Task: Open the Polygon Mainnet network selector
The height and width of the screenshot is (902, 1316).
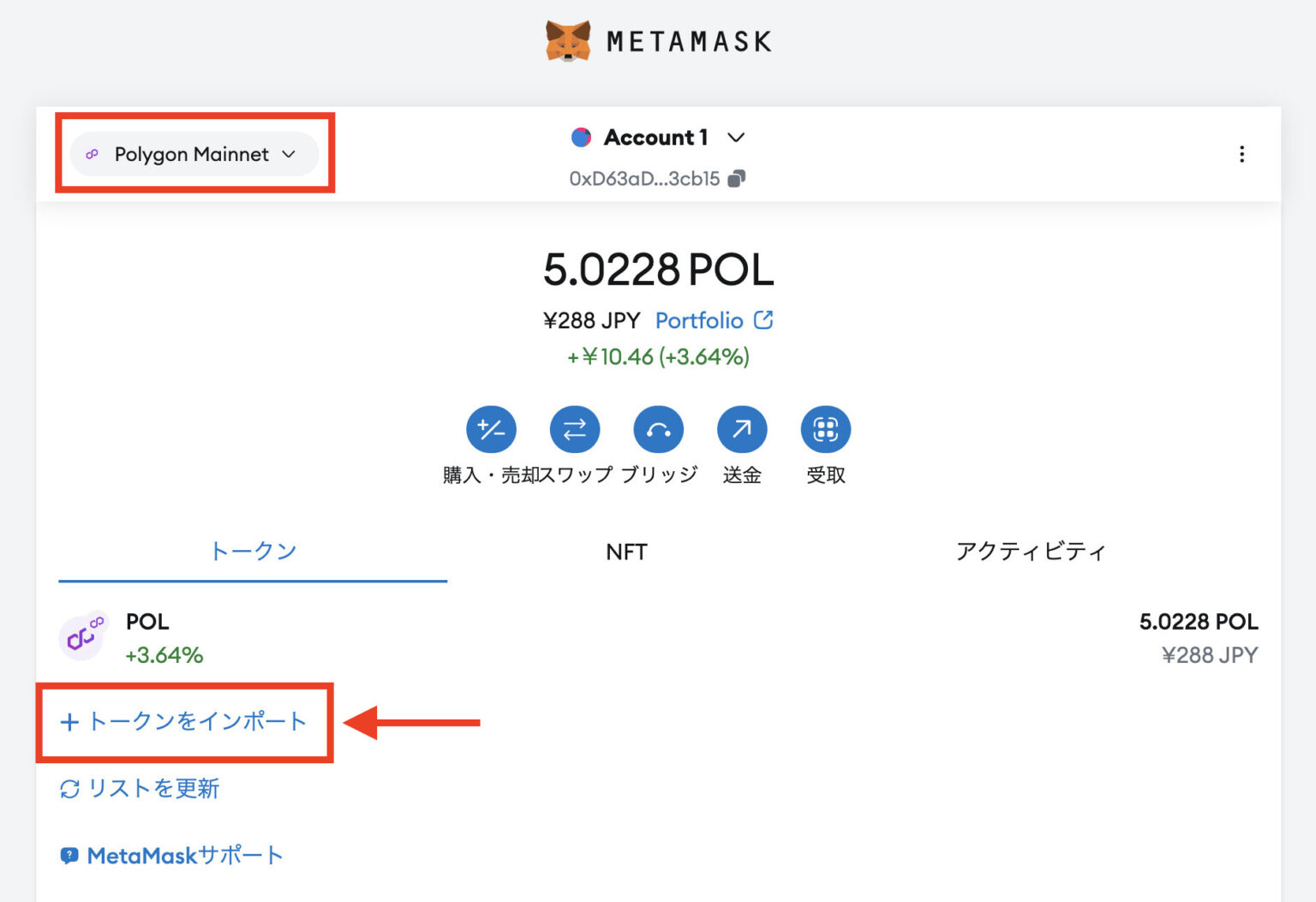Action: tap(192, 154)
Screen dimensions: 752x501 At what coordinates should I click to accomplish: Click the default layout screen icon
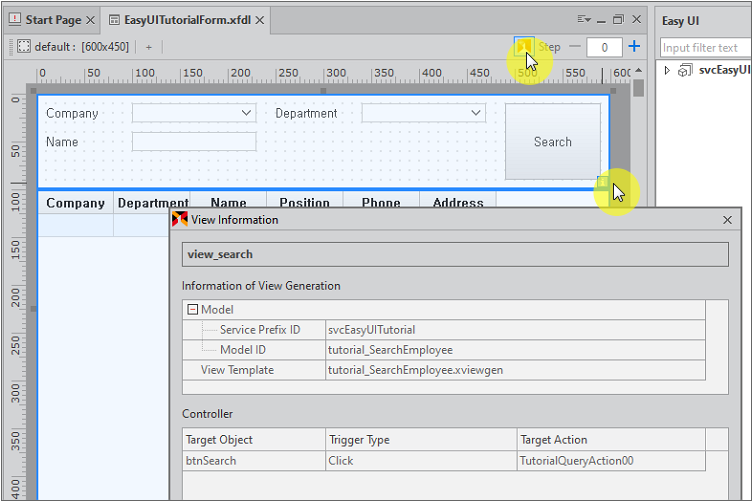pos(24,47)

GOAL OF THE EXERCISE: Return every record exactly, minus the pictures.

RESPONSE TO THE EXERCISE:
Task: Open the Polygon Mainnet network selector
The height and width of the screenshot is (902, 1316).
Action: tap(192, 154)
Screen dimensions: 752x501 At what coordinates should I click to accomplish: Click the default layout screen icon
pos(24,47)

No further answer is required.